How to Apply an LDA Typing Tool in Q
After running a market segmentation, one problem many researchers commonly face is how to go about assigning respondents in subsequent surveys to the existing segments. One common approach is to identify the segmentation’s “golden questions” using a machine learning algorithm, such as Linear Discriminant Analysis (LDA). The LDA generates discriminant functions which can then be used to construct what is commonly referred to as a typing tool. This tool is used to allocate individual respondents into segments. This is typically done in Excel or some other spreadsheet software, but how can we reproduce this tool using Q? Better yet, how can we assign an entire sample from another survey to our final segments?
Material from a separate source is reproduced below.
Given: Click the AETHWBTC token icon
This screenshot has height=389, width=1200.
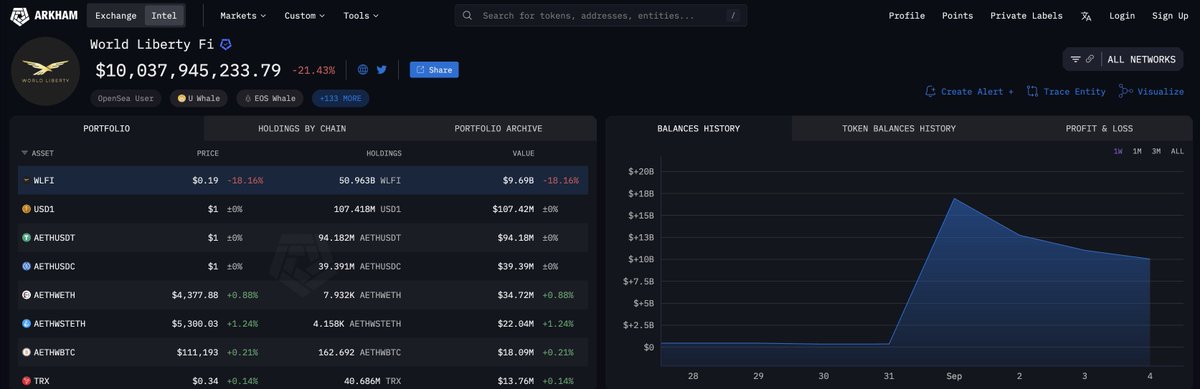Looking at the screenshot, I should [26, 353].
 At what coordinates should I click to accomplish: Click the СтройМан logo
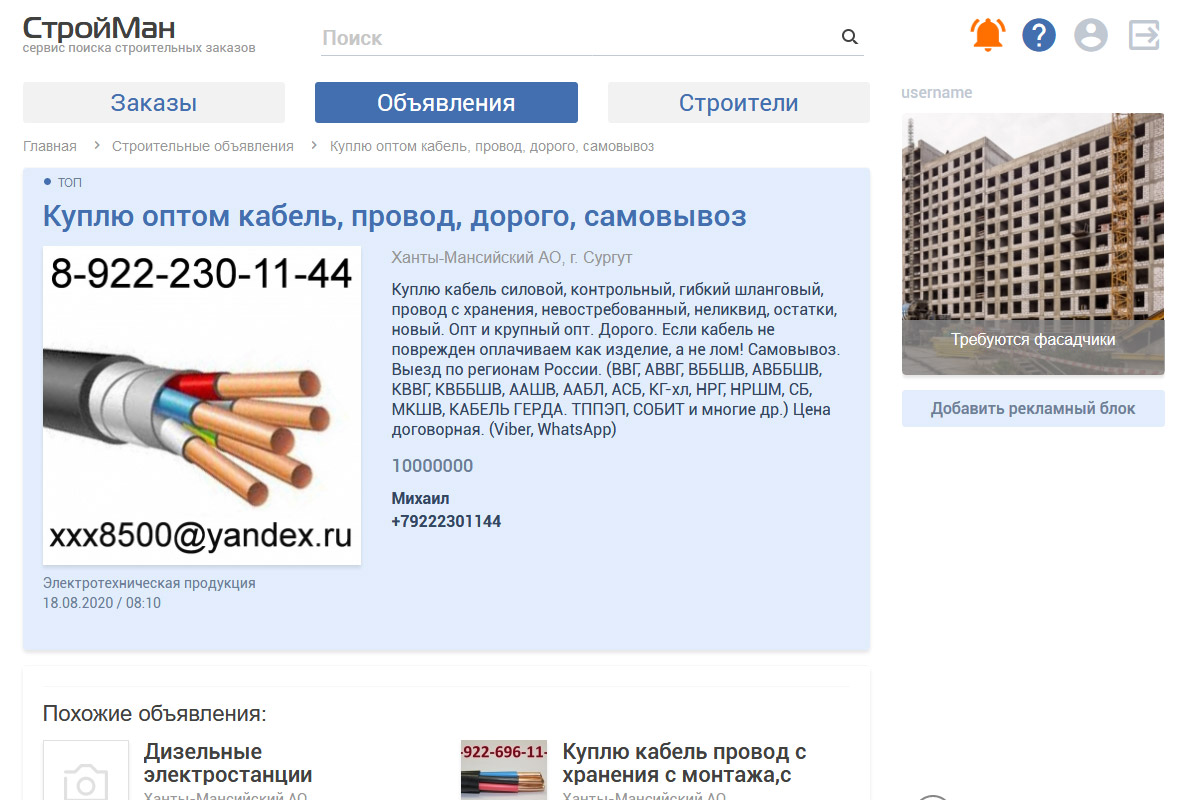98,28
This post explains how to create a classification algorithm typing tool in Q using the LDA discriminant functions.
Note that if you want to apply the results of segmentation to additional respondents from the same survey, then it’s probably better for you to follow the techniques outlined in this post. The purpose of the current article is to show you how to take discriminant functions produced in one data set and program them to predict segments in a different data set which contains the same variables, or re-use an LDA typing tool that has been given to you as an Excel spreadsheet.
Latent Class Segmentation
As an example, I’ve run a Latent Class segmentation from a sample of 725 cell phone users. I’ve used the top 2 box scores from a 25 question attitudinal battery as input to the Latent Class Analysis and settled on a 4-class segmentation solution.
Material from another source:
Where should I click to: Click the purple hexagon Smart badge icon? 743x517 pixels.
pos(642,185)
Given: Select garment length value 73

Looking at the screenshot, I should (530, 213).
Next, I’ve run a Linear Discriminant Analysis to identify the “golden questions”. LDA is perhaps one of the simpler techniques to use for this purpose as it applies a formula that is easy to understand and program. However, it is important to note that other machine learning or predictive techniques may be used for this purpose, and may give better results in terms of accuracy (but are also likely to be more difficult to program).
In this model, I’ve identified 8 of the 25 attitudinal questions, which gives me an 82% segment prediction accuracy.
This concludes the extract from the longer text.